Defraeye Thijs, Bahrami Flora, Rossi René M
Empa, Swiss Federal Laboratories for Materials Science and Technology, Laboratory for Biomimetic Membranes and Textiles, St. Gallen, Switzerland.
University of Bern, ARTORG Center for Biomedical Engineering Research, Bern, Switzerland.
Front Pharmacol. 2021 Apr 29;12:641111. doi: 10.3389/fphar.2021.641111. eCollection 2021.

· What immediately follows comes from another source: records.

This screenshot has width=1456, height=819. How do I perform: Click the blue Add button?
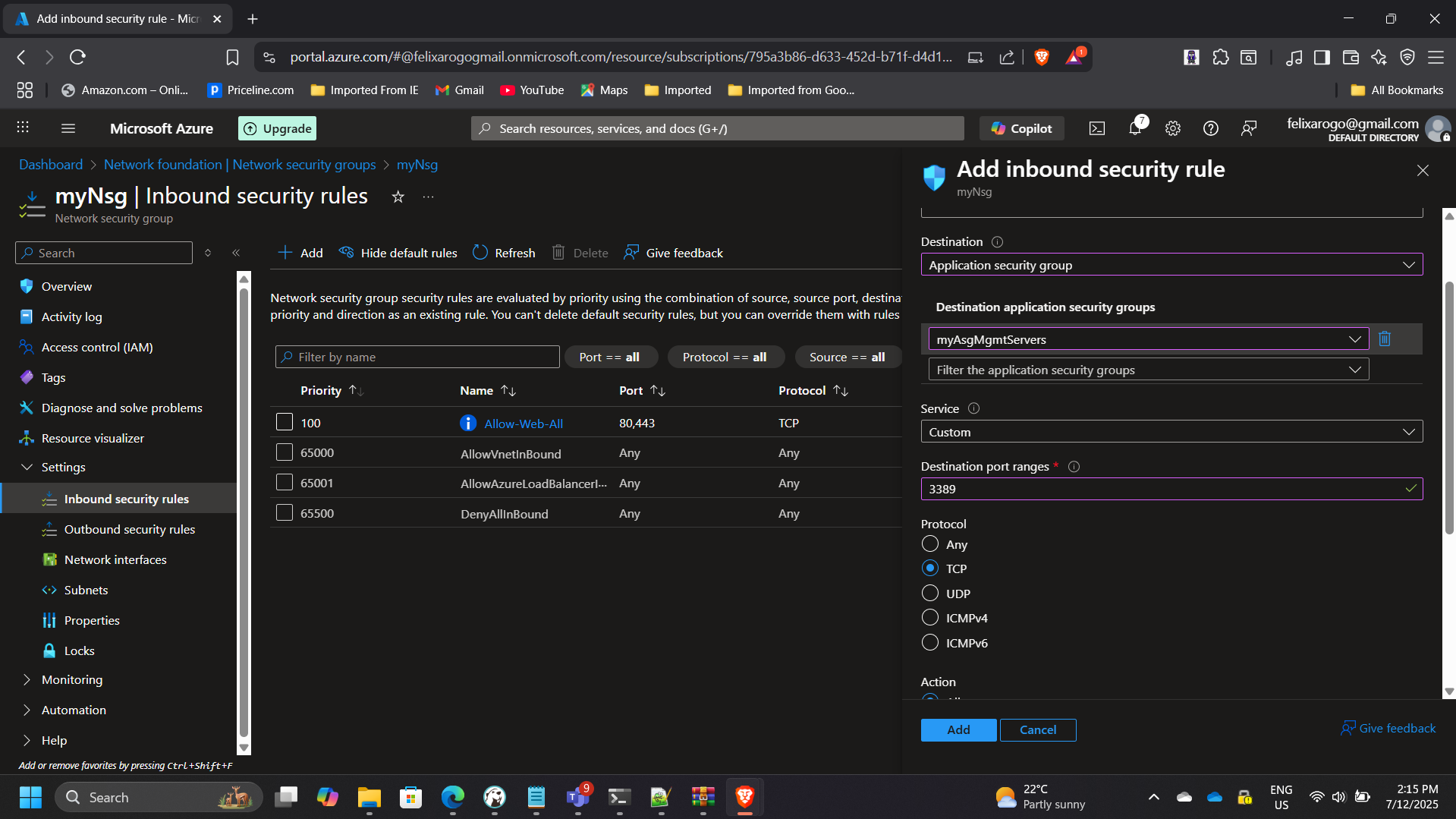(958, 729)
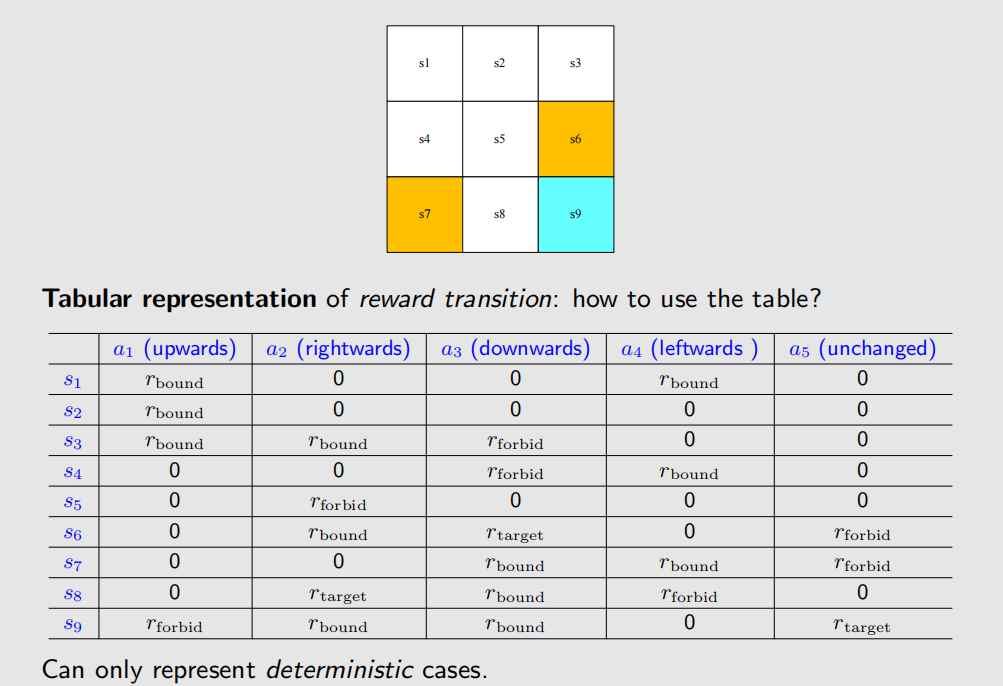This screenshot has height=686, width=1003.
Task: Select the white s1 grid cell
Action: pos(424,63)
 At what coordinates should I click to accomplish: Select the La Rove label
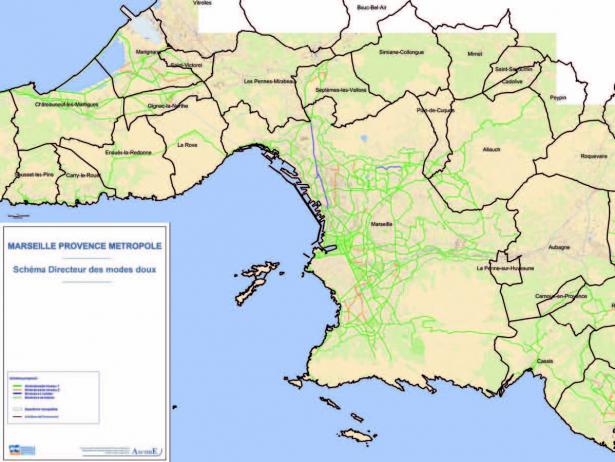pyautogui.click(x=187, y=144)
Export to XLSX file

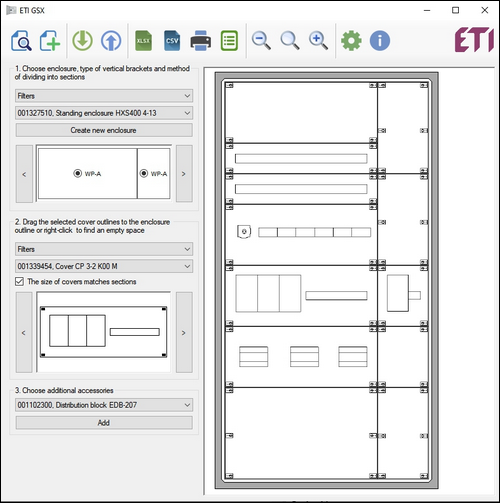(143, 41)
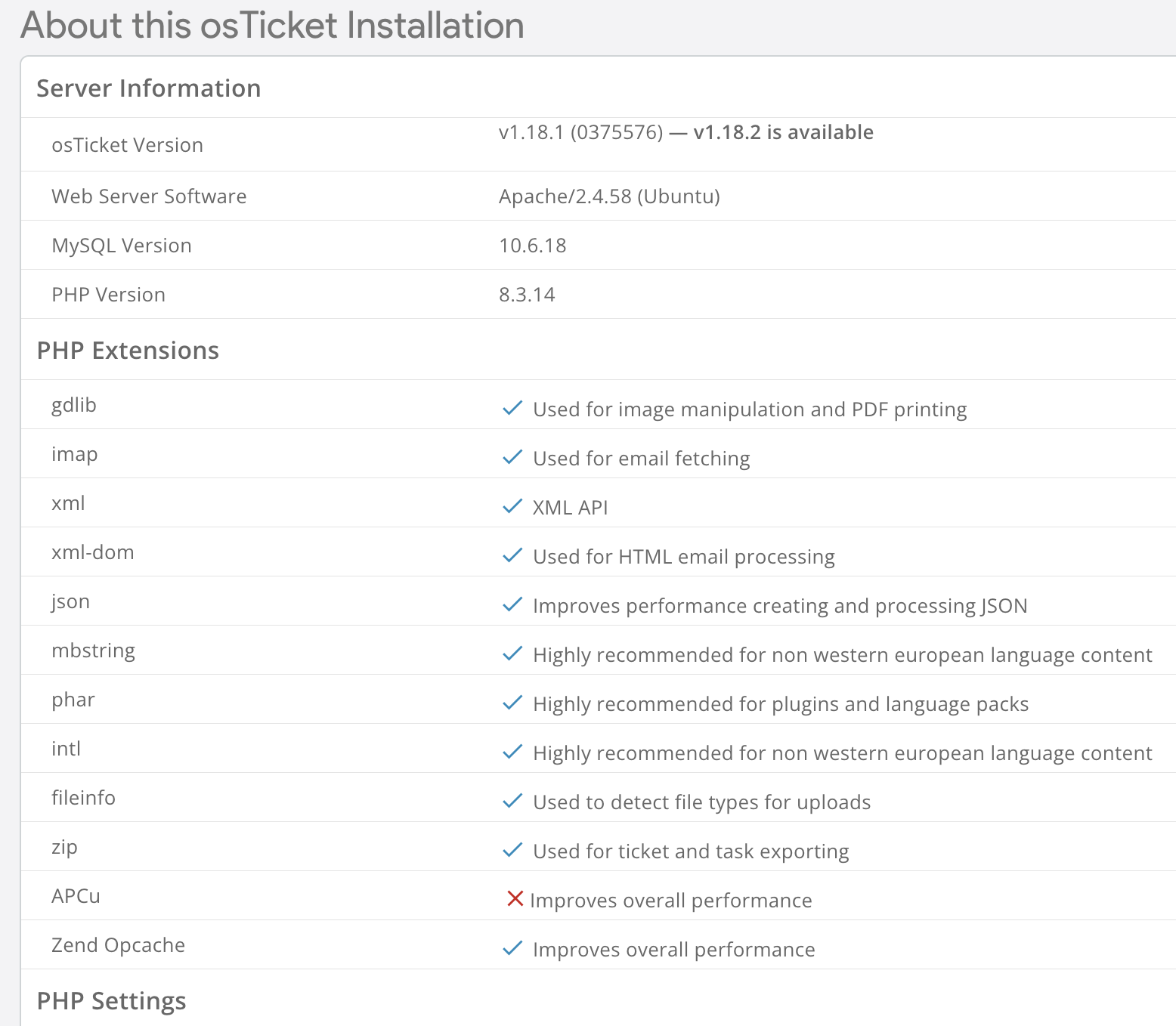Click the osTicket Version row label

[127, 145]
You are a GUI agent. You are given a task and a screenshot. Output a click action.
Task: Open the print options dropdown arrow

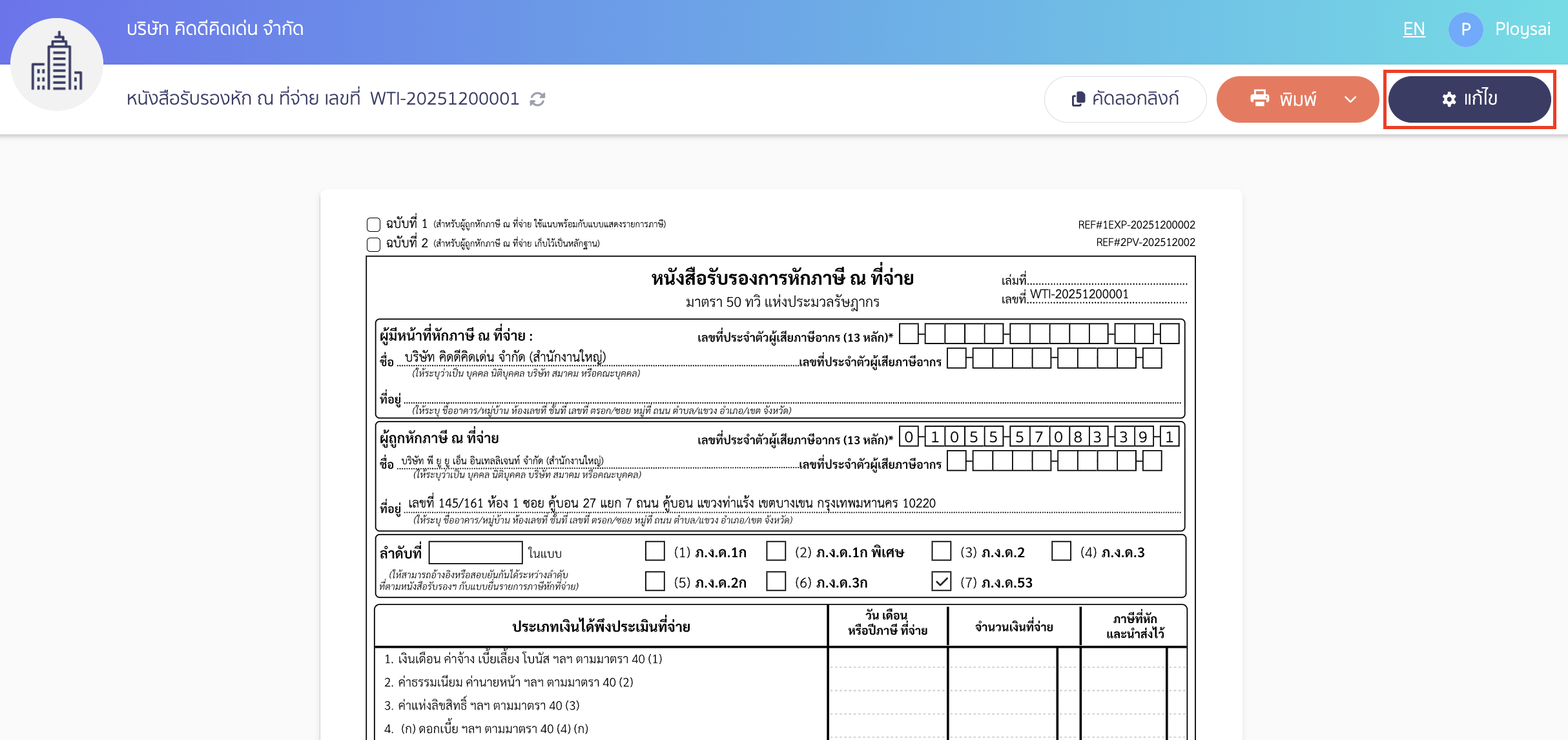(x=1350, y=99)
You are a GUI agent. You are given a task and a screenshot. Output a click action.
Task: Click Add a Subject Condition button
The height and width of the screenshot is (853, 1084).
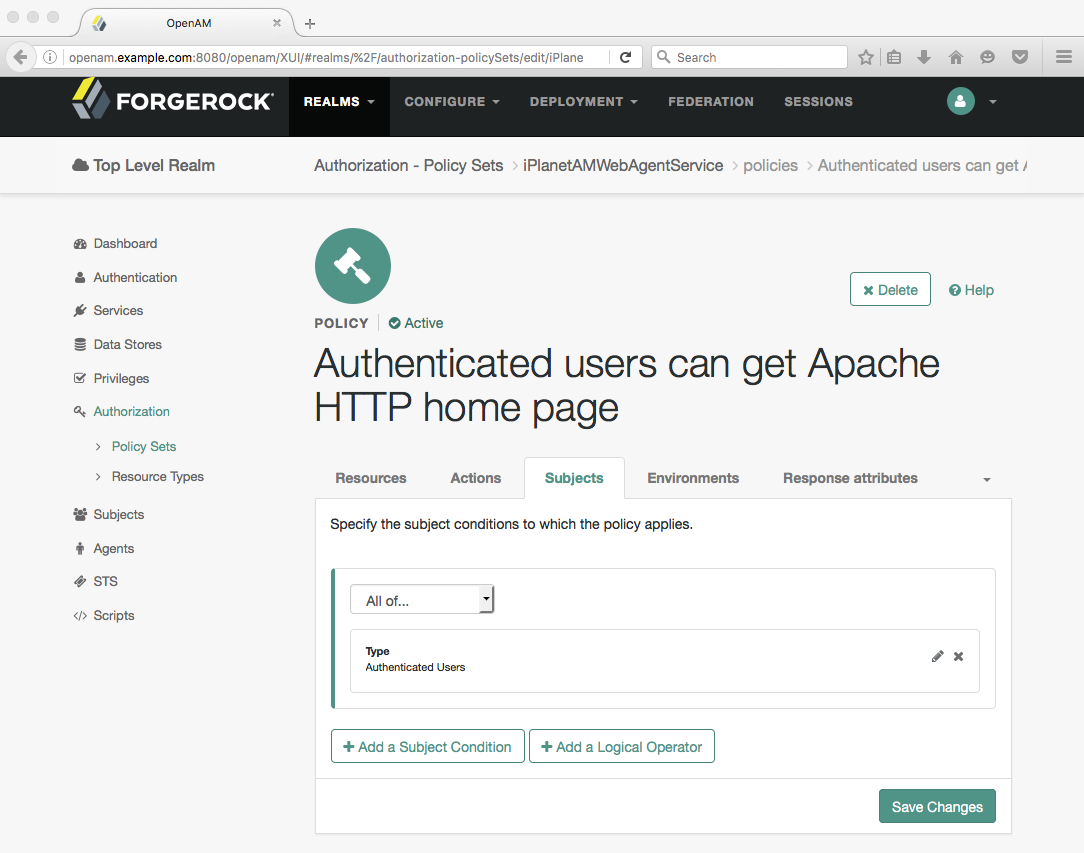pos(427,747)
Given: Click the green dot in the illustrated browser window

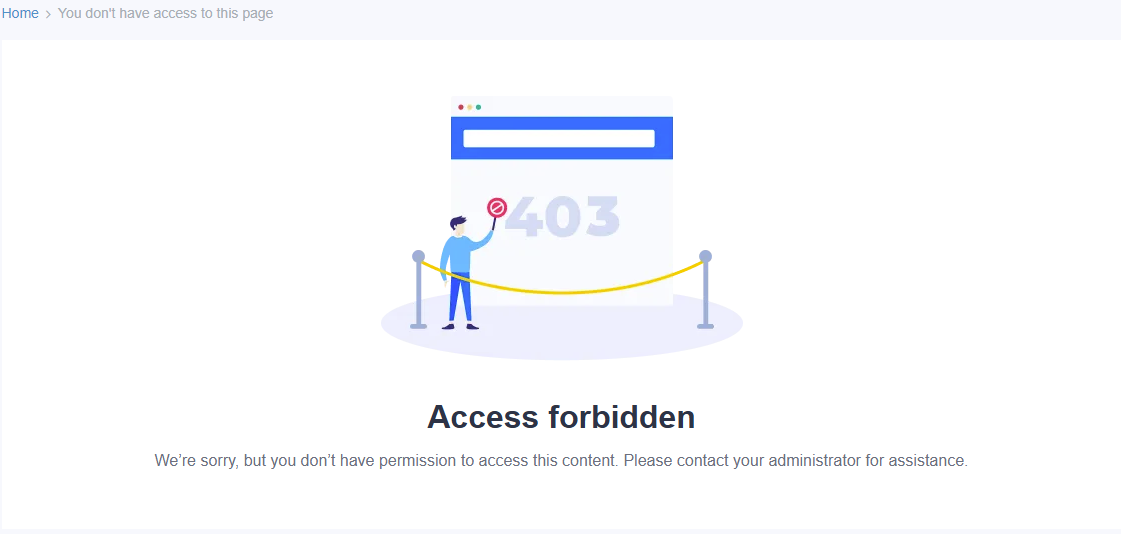Looking at the screenshot, I should [x=479, y=107].
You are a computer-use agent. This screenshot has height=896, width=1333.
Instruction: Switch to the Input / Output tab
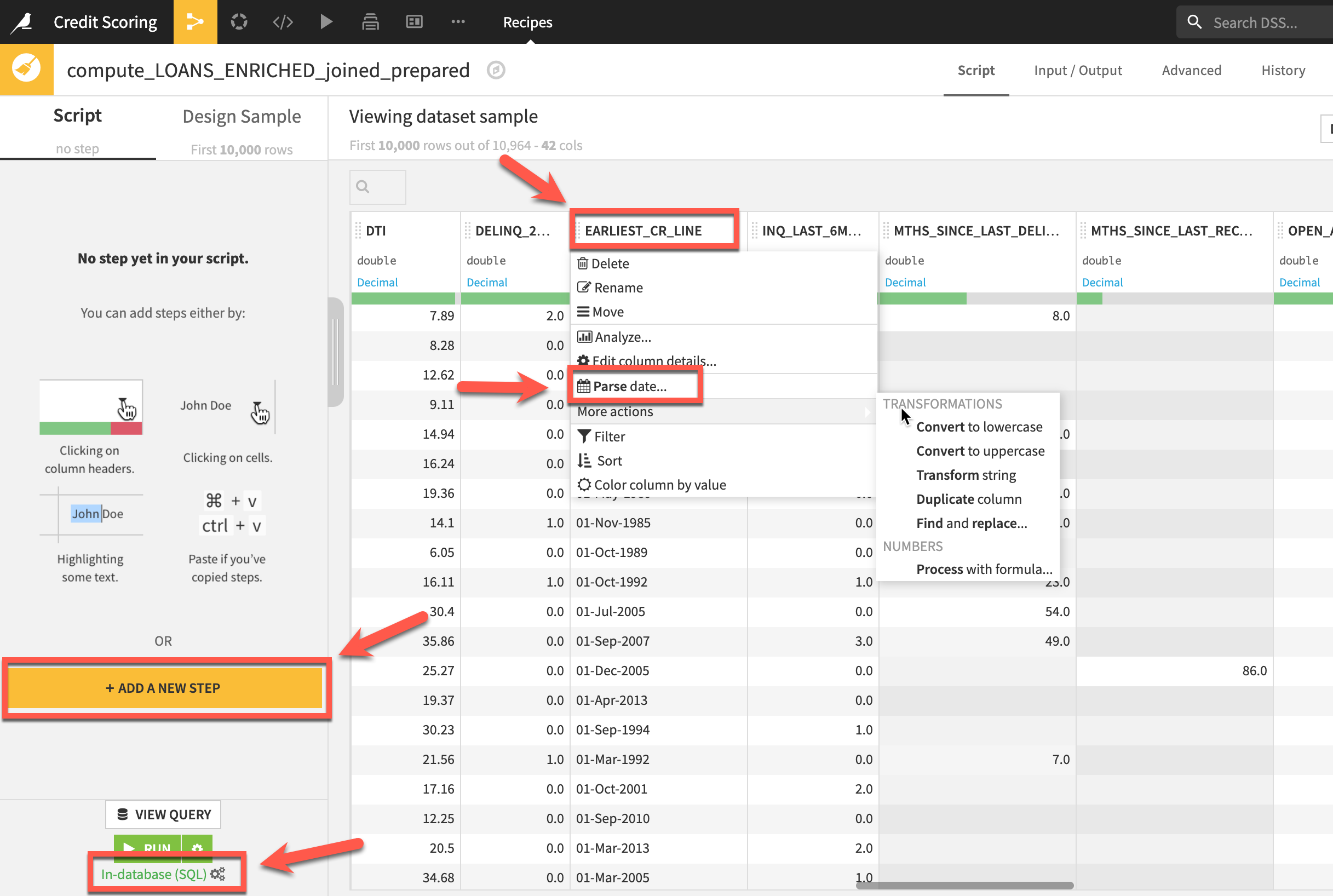click(x=1078, y=70)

Transdermal drug delivery systems are a key technology to administer drugs with a high first-pass effect in a non-invasive and controlled way. Physics-based modeling and simulation are on their way to become a cornerstone in the engineering of these healthcare devices since it provides a unique complementarity to experimental data and additional insights. Simulations enable to virtually probe the drug transport inside the skin at each point in time and space. However, the tedious experimental or numerical determination of material properties currently forms a bottleneck in the modeling workflow. We show that multiparameter inverse modeling to determine the drug diffusion and partition coefficients is a fast and reliable alternative. We demonstrate this strategy for transdermal delivery of fentanyl. We found that inverse modeling reduced the normalized root mean square deviation of the measured drug uptake flux from 26 to 9%, when compared to the experimental measurement of all skin properties. We found that this improved agreement with experiments was only possible if the diffusion in the reservoir holding the drug was smaller than the experimentally measured diffusion coefficients suggested. For indirect inverse modeling, which systematically explores the entire parametric space, 30,000 simulations were required. By relying on direct inverse modeling, we reduced the number of simulations to be performed to only 300, so a factor 100 difference. The modeling approach's added value is that it can be calibrated once in-silico for all model parameters simultaneously by solely relying on a single measurement of the drug uptake flux evolution over time. We showed that this calibrated model could accurately be used to simulate transdermal patches with other drug doses. We showed that inverse modeling is a fast way to build up an accurate mechanistic model for drug delivery. This strategy opens the door to clinically ready therapy that is tailored to patients.
经皮给药系统是一种以非侵入性和可控方式给药具有高首过效应药物的关键技术。基于物理的建模和模拟正逐渐成为这些医疗设备工程中的基石,因为它为实验数据提供了独特的互补性并带来额外的见解。模拟能够在每个时间和空间点虚拟探测皮肤内的药物传输。然而,目前材料特性繁琐的实验或数值确定在建模工作流程中形成了一个瓶颈。我们表明,用于确定药物扩散和分配系数的多参数逆建模是一种快速且可靠的替代方法。我们展示了这种用于芬太尼经皮给药的策略。我们发现,与对所有皮肤特性进行实验测量相比,逆建模将测量的药物摄取通量的归一化均方根偏差从26%降低到了9%。我们发现,只有当容纳药物的储库中的扩散小于实验测量的扩散系数时,才有可能与实验取得更好的一致性。对于系统探索整个参数空间的间接逆建模,需要进行30000次模拟。通过依靠直接逆建模,我们将需要执行的模拟次数减少到仅300次,相差100倍。该建模方法的附加值在于,仅依靠对药物摄取通量随时间演变的单次测量,就可以在计算机上一次性同时校准所有模型参数。我们表明,这种校准后的模型可准确用于模拟其他药物剂量的经皮贴剂。我们表明,逆建模是建立准确的药物递送机理模型的快速方法。这种策略为针对患者量身定制的临床可用疗法打开了大门。